The guide follows the structure of the bill, with a separate section addressing the cost-benefit analysis of S. 744, a resources page, and a glossary.

The Basics

What is S. 744?

The “Border Security, Economic Opportunity, and Immigration Modernization Act,” or S. 744, is a broad-based proposal for reforming the U.S. immigration system written by a bipartisan group of eight Senators known as the “Gang of Eight.” Senators Charles Schumer (D-NY), John McCain (R-AZ), Richard Durbin (D-IL), Lindsey Graham (R-SC), Robert Menendez (D-NJ), Marco Rubio (R-FL), Michael Bennet (D-CO), and Jeff Flake (R-AZ) drafted S. 744 in the spring of 2013. The bill addresses all aspects of the immigration process from border and enforcement issues to legal immigration reforms. It makes changes to the family and employment-based visa categories for immigrants, provides critical due-process protections, increases the availability of nonimmigrant workers to supplement all sectors of the workforce, and provides legal status to 11 million undocumented immigrants within the United States. The Senators intended this legislation to address these issues “…by finally committing the resources needed to secure the border, modernize and streamline our current legal immigration system, while creating a tough but fair legalization program for individuals who are currently here.”

If enacted, S. 744 would require that a series of enforcement measures, or “triggers,” go into effect prior to completing the legalization process. For example, although undocumented immigrants will be allowed to register for the new Registered Provisional Immigrant (RPI) program almost immediately, before those in RPI status can apply to become lawful permanent residents the Department of Homeland Security (DHS) must certify that the Comprehensive Southern Border Security Strategy is deployed and operational, 700 miles of fencing is complete, 38,405 border patrol agents are deployed, and the E-Verify employment verification system is in place, among other requirements. The Development, Relief, and Education for Alien Minors Act (DREAM Act) and Agricultural Job Opportunities, Benefits, and Security Act (AgJobs) are both incorporated into the RPI program, but applicants who qualify under those provisions will be eligible to obtain legal permanent resident status more rapidly.

Other aspects of the bill, such as changes in family and employment-based immigration categories, would go into effect gradually, giving DHS the opportunity to reduce extensive backlogs that have built up due to a lack of available visa numbers. One of the key aspects of the bill, backed by both labor and business, is a new “W” worker program that could expand over time based on workforce needs. Although W visas are for a limited duration, workers in W status may eventually be eligible to apply for lawful permanent residence, marking the first time that such less-skilled nonimmigrant workers would be allowed to transition to permanent resident status without an employer’s sponsorship. S. 744 also expands permanent visas for many foreign graduates from U.S. universities in the sciences and related fields, increases over time the number of temporary high-skilled visas based on demand, and expands opportunities for entrepreneurs and investors to come to the U.S.

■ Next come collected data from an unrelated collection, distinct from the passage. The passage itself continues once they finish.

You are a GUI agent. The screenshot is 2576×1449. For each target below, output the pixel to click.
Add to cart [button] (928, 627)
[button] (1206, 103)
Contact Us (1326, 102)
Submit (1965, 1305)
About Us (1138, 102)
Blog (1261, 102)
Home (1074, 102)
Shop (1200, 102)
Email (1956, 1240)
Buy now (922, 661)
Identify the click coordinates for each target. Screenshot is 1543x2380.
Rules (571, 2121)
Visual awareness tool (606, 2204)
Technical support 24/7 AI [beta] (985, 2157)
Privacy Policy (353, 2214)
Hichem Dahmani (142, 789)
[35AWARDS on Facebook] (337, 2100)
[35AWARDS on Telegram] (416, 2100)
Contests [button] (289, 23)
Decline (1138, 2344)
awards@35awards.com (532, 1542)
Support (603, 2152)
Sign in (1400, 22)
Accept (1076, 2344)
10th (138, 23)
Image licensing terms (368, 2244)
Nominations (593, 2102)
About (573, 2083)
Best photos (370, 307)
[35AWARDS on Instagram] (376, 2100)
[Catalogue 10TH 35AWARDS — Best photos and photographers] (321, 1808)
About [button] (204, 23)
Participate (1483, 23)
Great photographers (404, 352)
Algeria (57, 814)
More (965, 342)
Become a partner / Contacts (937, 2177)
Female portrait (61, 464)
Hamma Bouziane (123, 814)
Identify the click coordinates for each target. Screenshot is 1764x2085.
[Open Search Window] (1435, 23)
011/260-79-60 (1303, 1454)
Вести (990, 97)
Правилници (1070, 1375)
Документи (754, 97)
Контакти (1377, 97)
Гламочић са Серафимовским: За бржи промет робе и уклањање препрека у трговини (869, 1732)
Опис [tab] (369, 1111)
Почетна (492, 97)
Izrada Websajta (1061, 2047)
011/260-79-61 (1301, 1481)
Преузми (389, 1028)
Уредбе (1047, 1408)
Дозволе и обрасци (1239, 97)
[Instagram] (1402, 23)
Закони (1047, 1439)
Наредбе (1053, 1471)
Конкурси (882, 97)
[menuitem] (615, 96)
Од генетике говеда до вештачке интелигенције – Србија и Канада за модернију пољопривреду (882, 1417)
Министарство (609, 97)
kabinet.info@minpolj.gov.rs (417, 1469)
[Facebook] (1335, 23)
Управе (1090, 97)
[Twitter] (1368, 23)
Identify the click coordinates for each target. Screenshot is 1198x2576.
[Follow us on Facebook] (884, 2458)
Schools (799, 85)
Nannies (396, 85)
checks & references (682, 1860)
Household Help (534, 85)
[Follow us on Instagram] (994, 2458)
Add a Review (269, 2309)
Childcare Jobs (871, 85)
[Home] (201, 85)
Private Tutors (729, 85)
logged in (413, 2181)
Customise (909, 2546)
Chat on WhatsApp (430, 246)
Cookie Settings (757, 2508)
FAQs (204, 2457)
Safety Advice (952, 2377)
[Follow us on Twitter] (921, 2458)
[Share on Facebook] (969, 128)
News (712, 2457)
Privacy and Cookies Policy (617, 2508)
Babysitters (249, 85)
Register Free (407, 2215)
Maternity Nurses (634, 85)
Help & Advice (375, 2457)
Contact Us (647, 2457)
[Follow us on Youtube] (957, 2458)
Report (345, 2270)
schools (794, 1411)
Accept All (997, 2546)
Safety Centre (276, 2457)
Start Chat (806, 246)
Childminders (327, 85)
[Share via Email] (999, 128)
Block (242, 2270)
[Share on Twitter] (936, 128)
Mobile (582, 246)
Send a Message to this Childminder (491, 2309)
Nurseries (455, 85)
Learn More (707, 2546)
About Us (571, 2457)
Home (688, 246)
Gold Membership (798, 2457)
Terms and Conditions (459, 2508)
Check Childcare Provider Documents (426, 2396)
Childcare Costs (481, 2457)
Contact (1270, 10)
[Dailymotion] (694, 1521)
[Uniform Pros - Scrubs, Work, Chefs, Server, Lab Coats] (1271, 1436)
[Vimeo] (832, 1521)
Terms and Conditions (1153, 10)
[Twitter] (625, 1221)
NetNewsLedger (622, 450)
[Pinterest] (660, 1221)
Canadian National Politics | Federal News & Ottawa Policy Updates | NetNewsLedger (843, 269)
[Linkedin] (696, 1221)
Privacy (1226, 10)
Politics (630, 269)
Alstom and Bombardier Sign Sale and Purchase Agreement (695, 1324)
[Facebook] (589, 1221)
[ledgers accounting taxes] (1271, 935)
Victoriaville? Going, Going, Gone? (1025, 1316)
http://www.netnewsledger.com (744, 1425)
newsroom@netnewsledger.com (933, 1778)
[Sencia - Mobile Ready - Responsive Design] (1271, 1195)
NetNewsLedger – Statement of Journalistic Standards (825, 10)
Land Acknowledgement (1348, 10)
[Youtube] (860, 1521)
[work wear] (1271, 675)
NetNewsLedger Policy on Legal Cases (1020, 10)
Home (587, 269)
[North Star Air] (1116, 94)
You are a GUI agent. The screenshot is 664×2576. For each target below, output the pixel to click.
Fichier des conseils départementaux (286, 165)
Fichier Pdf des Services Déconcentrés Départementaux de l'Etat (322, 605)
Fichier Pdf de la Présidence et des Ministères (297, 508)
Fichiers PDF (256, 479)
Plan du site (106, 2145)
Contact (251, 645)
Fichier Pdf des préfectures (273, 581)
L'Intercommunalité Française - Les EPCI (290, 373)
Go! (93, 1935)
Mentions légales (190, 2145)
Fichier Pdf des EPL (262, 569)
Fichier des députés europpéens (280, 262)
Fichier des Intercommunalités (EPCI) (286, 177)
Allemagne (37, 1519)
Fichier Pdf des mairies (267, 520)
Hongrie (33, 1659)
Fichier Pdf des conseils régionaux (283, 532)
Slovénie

S. 744 also addresses long-overdue shortcomings of the immigration removal, detention, and court processes, including authorizing access to counsel for certain vulnerable populations, giving immigration judges more opportunity to make case-by-case determinations on removal decisions, and streamlining the asylum program. It also increases the penalties for certain criminal activities, making it more difficult or impossible to become a legal resident due to drunk-driving convictions, gang activity, domestic violence, passport fraud, and identity theft. Finally, S. 744 encourages immigrant integration through more targeted programs and foundations to help legal immigrants become citizens.

What is the bill’s procedural standing?

The bill was introduced in the Senate on April 16, 2013, by Senator Schumer of New York and was referred to the Committee on the Judiciary. A total of 301 amendments (including the manager’s amendment) were proposed by committee members. A third of those were considered and 92 were incorporated into the bill by voice vote. On May 21st, S. 744 passed out of the Senate Judiciary Committee on a vote of 13-5. Debate on the Senate floor began on June 7, 2013. Senators filed more than 500 amendments, but very few actually were offered on the floor or voted upon due to filibusters.  The primary exception, known as the “border surge” amendment, was introduced by Senators Bob Corker (R-TN) and John Hoeven (R-ND) and adopted by a vote of 67 to 27. S. 744 as amended passed the Senate on June 27, 2013 by a vote of 68-32.

What happens now that S. 744 has been passed by the Senate?

Now that the Senate has passed S. 744, it will be sent to the House of Representatives for consideration. In the case of S. 744, which contains proposals to raise revenue, the House is unlikely to simply take up the Senate bill, but could introduce essentially the same bill on the floor.  Members of the House may introduce their own comprehensive package, which could be taken up; or the House may choose to consider a number of separate immigration bills that are packaged together for consideration. If the House passes a bill that differs from the Senate bill, the two bills will need to be reconciled. This may happen via a conference committee of appointed Senators and Members of the House of Representatives who would draft a compromise bill to reconcile the Senate and House versions.

How is the bill organized?

The bill is broken into five large sections, or titles, each of which has many subparts. You may hear references to Border Security (Title I), Immigrant Visas (Title II), Interior Enforcement (Title III), Reforms to Nonimmigrant Visa Programs (Title IV), and Jobs for Youth (Title V), or you may hear individual portions of the bill referenced, such as section 2741.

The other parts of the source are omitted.